Les enseignants de partout toutes les écoles de la province d'Alicante Les syndicats se préparent à une éventuelle grève illimitée en mai, intensifiant leur mobilisation face au refus du gouvernement régional d'approuver les augmentations salariales avant l'automne. Cette action devrait perturber l'ensemble du système éducatif provincial, touchant les établissements primaires, secondaires et professionnels.

Les syndicats consultent actuellement le personnel par le biais d'assemblées scolaires et de sondages afin de déterminer la structure et le calendrier de la grève, deux dates de début possibles étant envisagées : 11 mai ou 25 maiUne réponse coordonnée à l'échelle de la région, concernant l'ensemble de la Communauté valencienne, est également à l'étude.

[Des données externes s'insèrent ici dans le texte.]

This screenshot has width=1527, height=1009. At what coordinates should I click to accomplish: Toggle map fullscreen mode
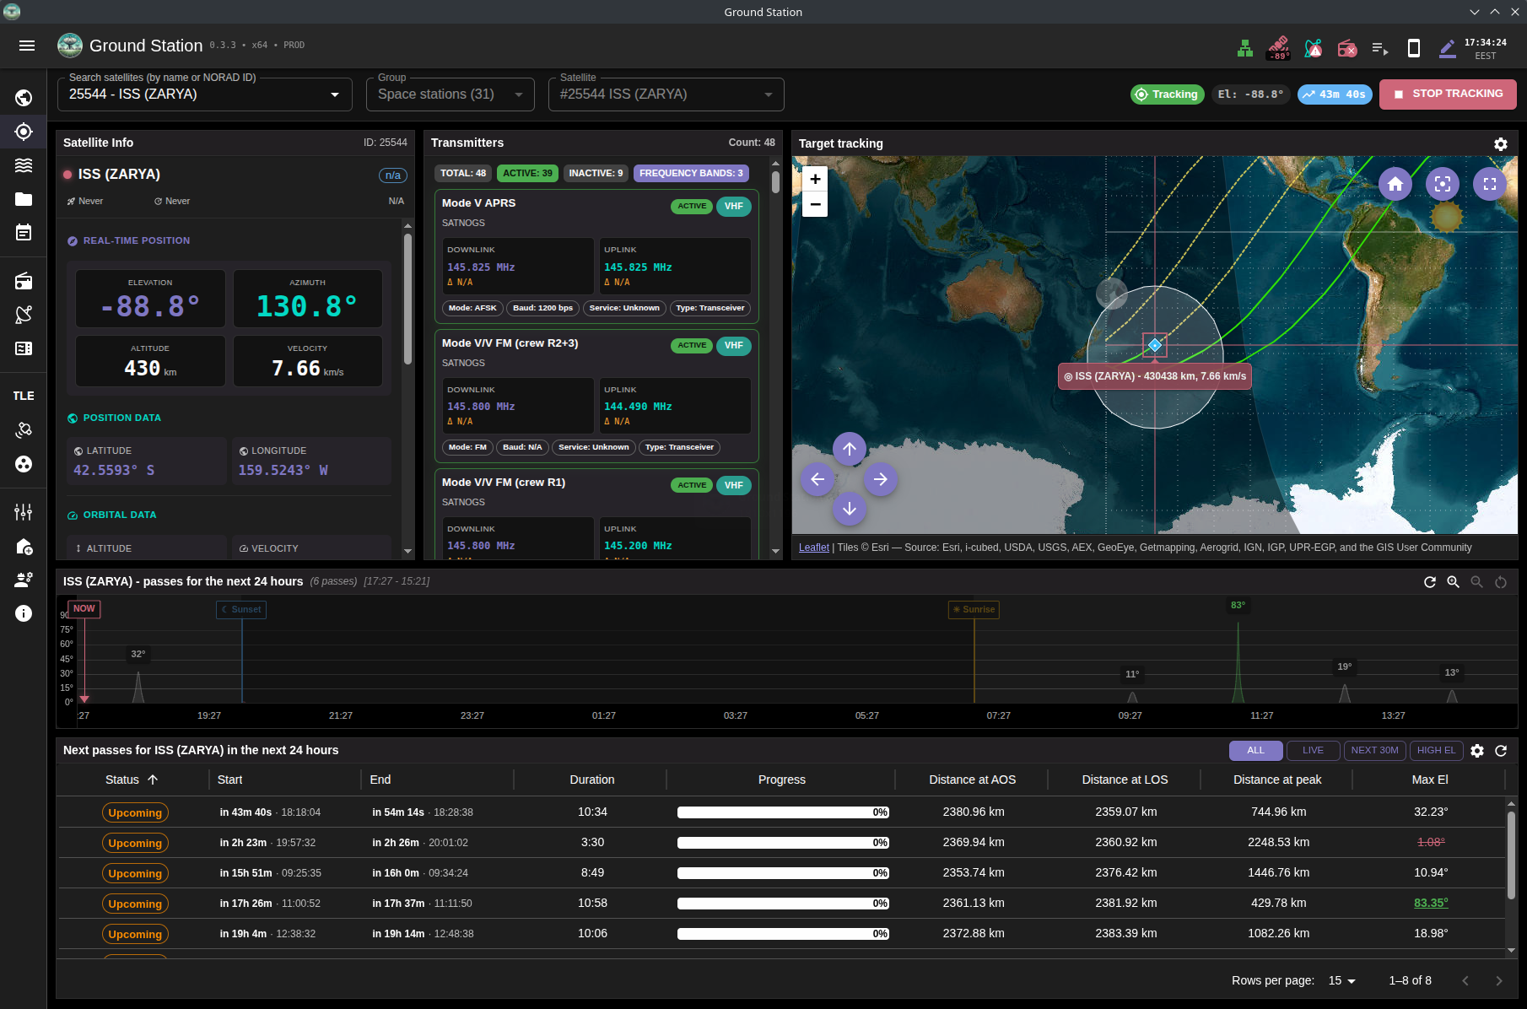pos(1489,183)
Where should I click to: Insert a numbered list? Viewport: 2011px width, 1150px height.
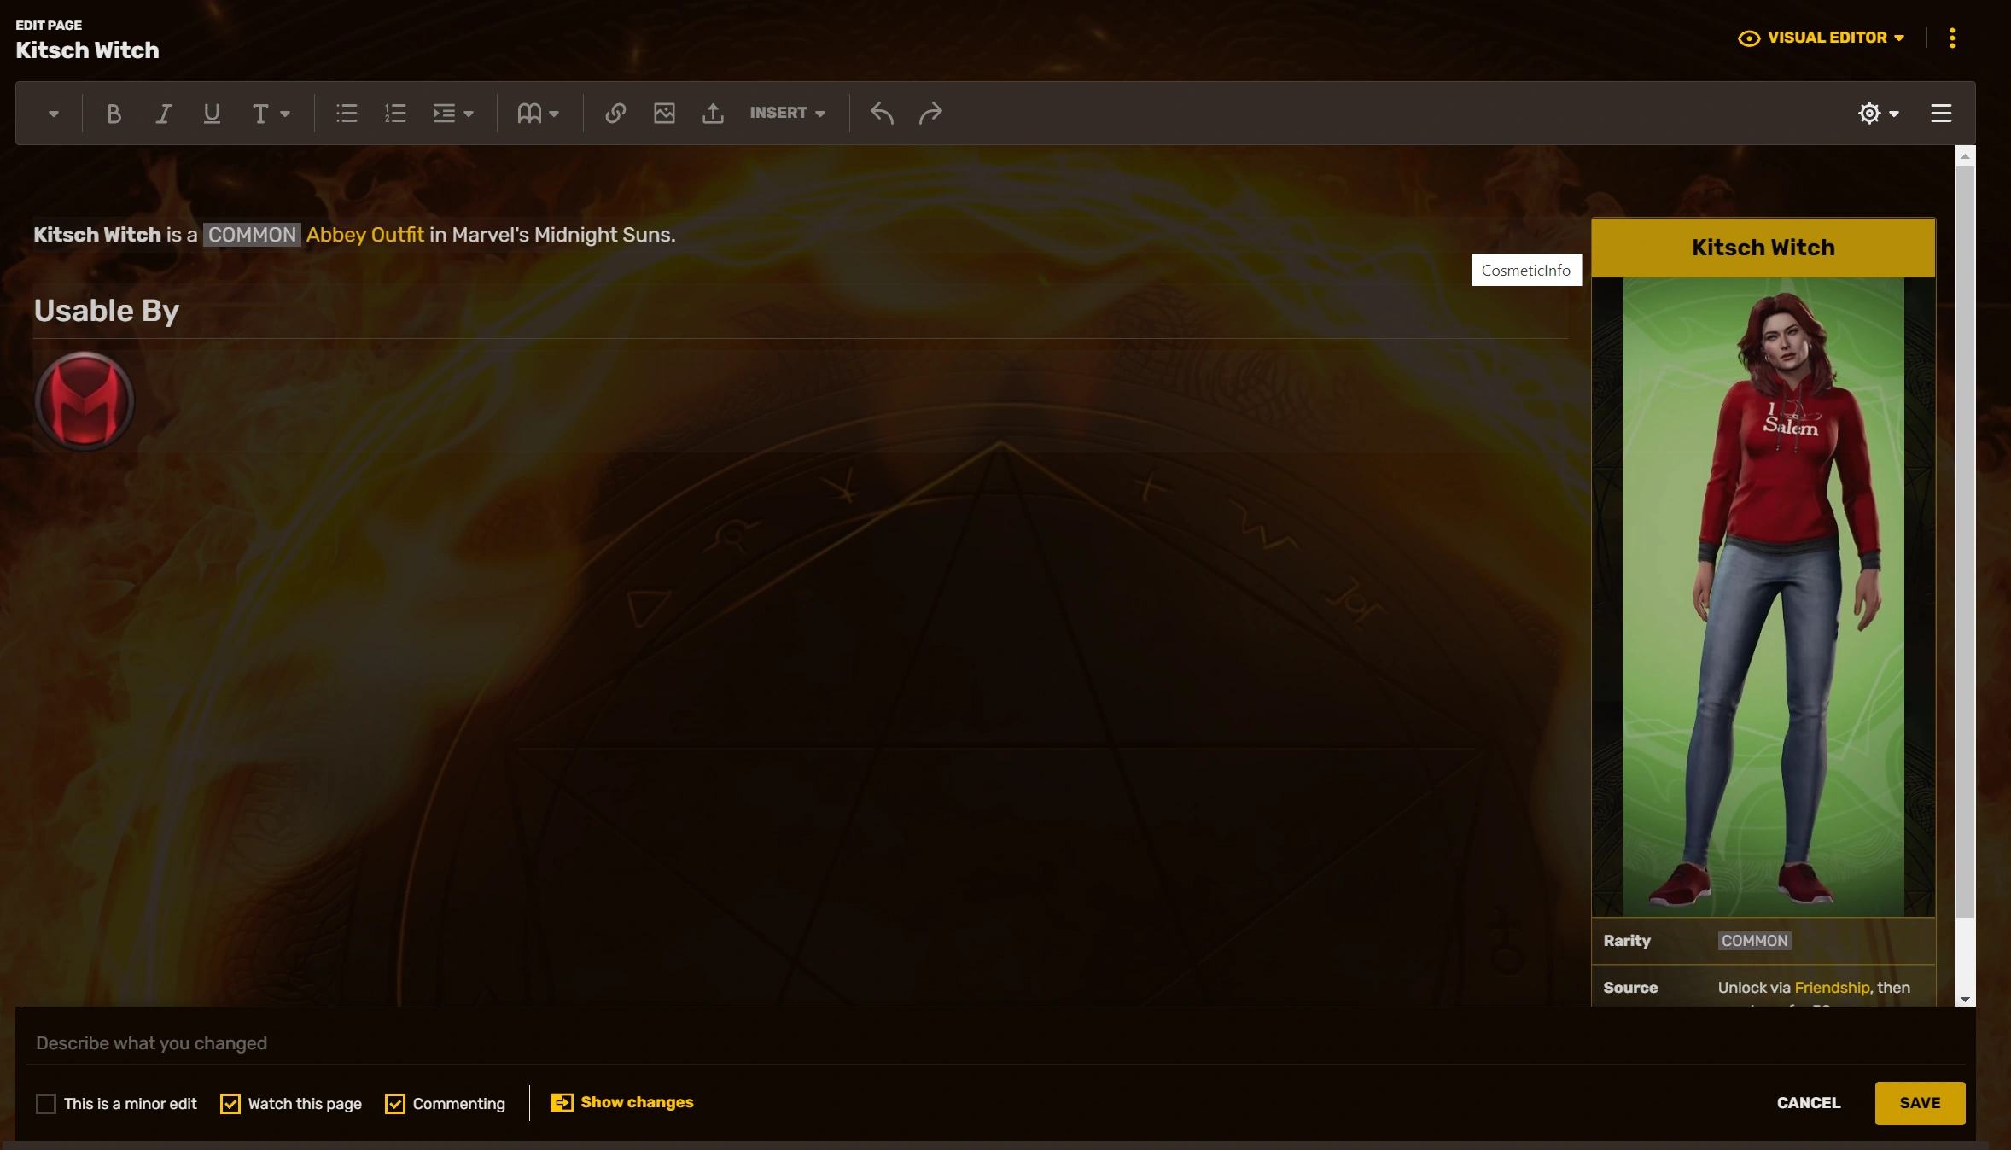click(x=395, y=114)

Mesures de perturbation croissantes

Les enseignants envisagent diverses mesures visant à augmenter progressivement la pression, notamment :

  • Arrêts temporaires des cours
  • Retards dans la notation et les évaluations
  • Retenir les notes, ce qui pourrait perturber les examens d'entrée à l'université
  • Finir l'année universitaire en mai, bien plus tôt que prévu.

Certaines de ces mesures, notamment le report de la publication des notes, pourraient avoir des conséquences importantes pour les étudiants de dernière année et les admissions universitaires.

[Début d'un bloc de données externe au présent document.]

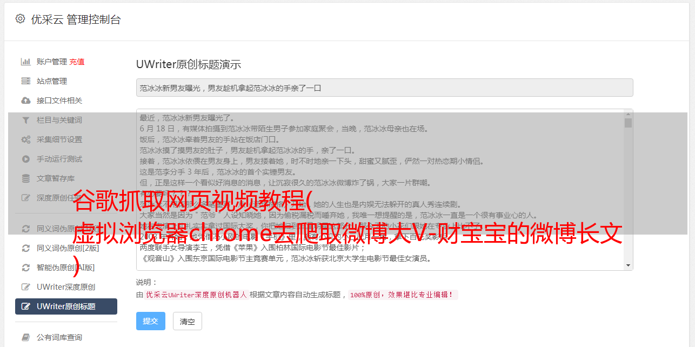This screenshot has width=695, height=347.
Task: Click the 手动运行测试 play icon
Action: (x=25, y=159)
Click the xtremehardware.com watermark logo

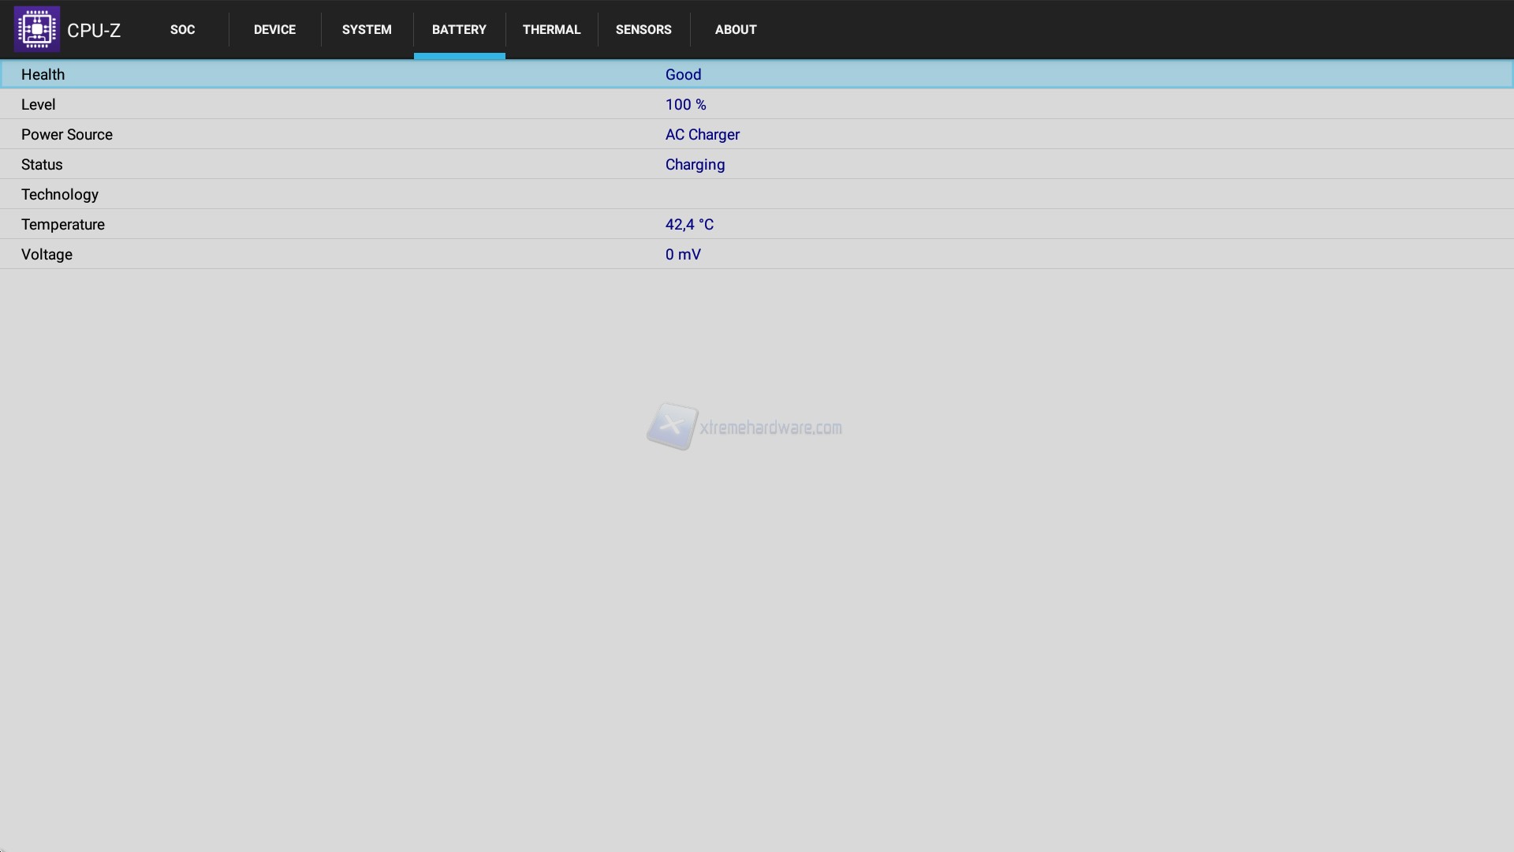[744, 427]
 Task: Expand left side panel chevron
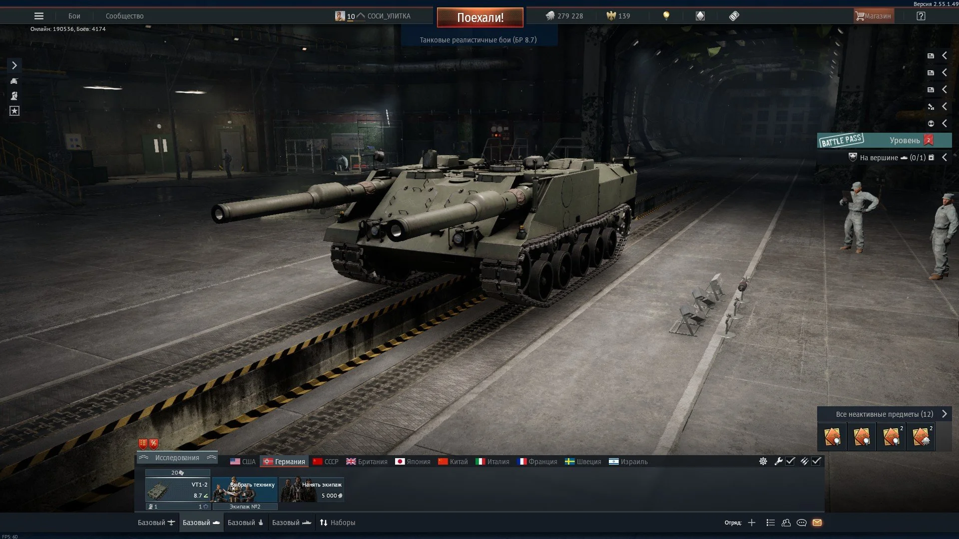coord(14,65)
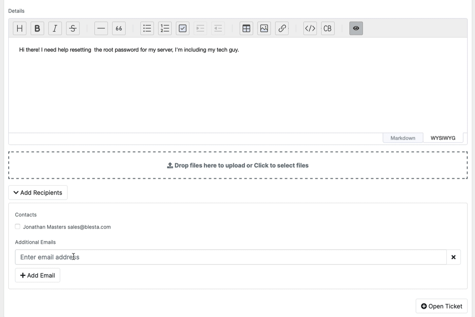This screenshot has width=475, height=317.
Task: Collapse the Add Recipients section
Action: tap(38, 193)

Coordination à l'échelle de la province

Les syndicats – STEPV, UGT, CC OO et CSIF – prévoient une assemblée commune la semaine prochaine afin de finaliser et d'annoncer les mesures convenues à la majorité. Leur objectif est de garantir une participation unifiée dans tous les établissements scolaires d'Alicante et des environs.

Cause profonde : Blocage budgétaire

Le différend découle d'une impasse budgétaire. La ministre régionale de l'Éducation, Carmen Ortí, a déclaré que les négociations salariales ne pourront pas reprendre avant la fin de l'été en raison de contraintes financières, évoquant notamment une augmentation du nombre d'enseignants à environ [nombre manquant]. Positions 77,700, par rapport à la 69 850 postes financés par le budget actuel.

Malgré les assurances du gouvernement quant à son engagement en faveur du dialogue et des améliorations futures, les enseignants estiment que ces retards sont inacceptables. Ils réclament des augmentations de salaire d'environ 300 à 500 € brut par mois pour regagner le pouvoir d'achat perdu depuis 2010 et pour ne plus figurer parmi les enseignants les moins bien payés d'Espagne.

Rupture des négociations

En signe de protestation, les principaux syndicats ont suspendu les négociations officielles avec le gouvernement régional. Si certains continuent d'assister aux réunions essentielles, d'autres se sont retirés complètement ou participent symboliquement, sans s'engager.

Cette escalade fait suite à des actions de grève précédentes :

  • Décembre 11: Le taux de participation variait de 18.7 % (chiffres officiels) à 60 % (estimations syndicales).
  • 31 mars: La participation a augmenté pour atteindre entre 35.5 % et 80 %.

Perspectives

Face à la montée des tensions et à l'absence de solution immédiate, les syndicats ont clairement indiqué leur intention de poursuivre la mobilisation jusqu'à la satisfaction de leurs revendications. Si la grève se poursuit, Toutes les écoles de la province d'Alicante sont susceptibles d'être touchées., ce qui pourrait perturber considérablement le calendrier universitaire et la progression des étudiants.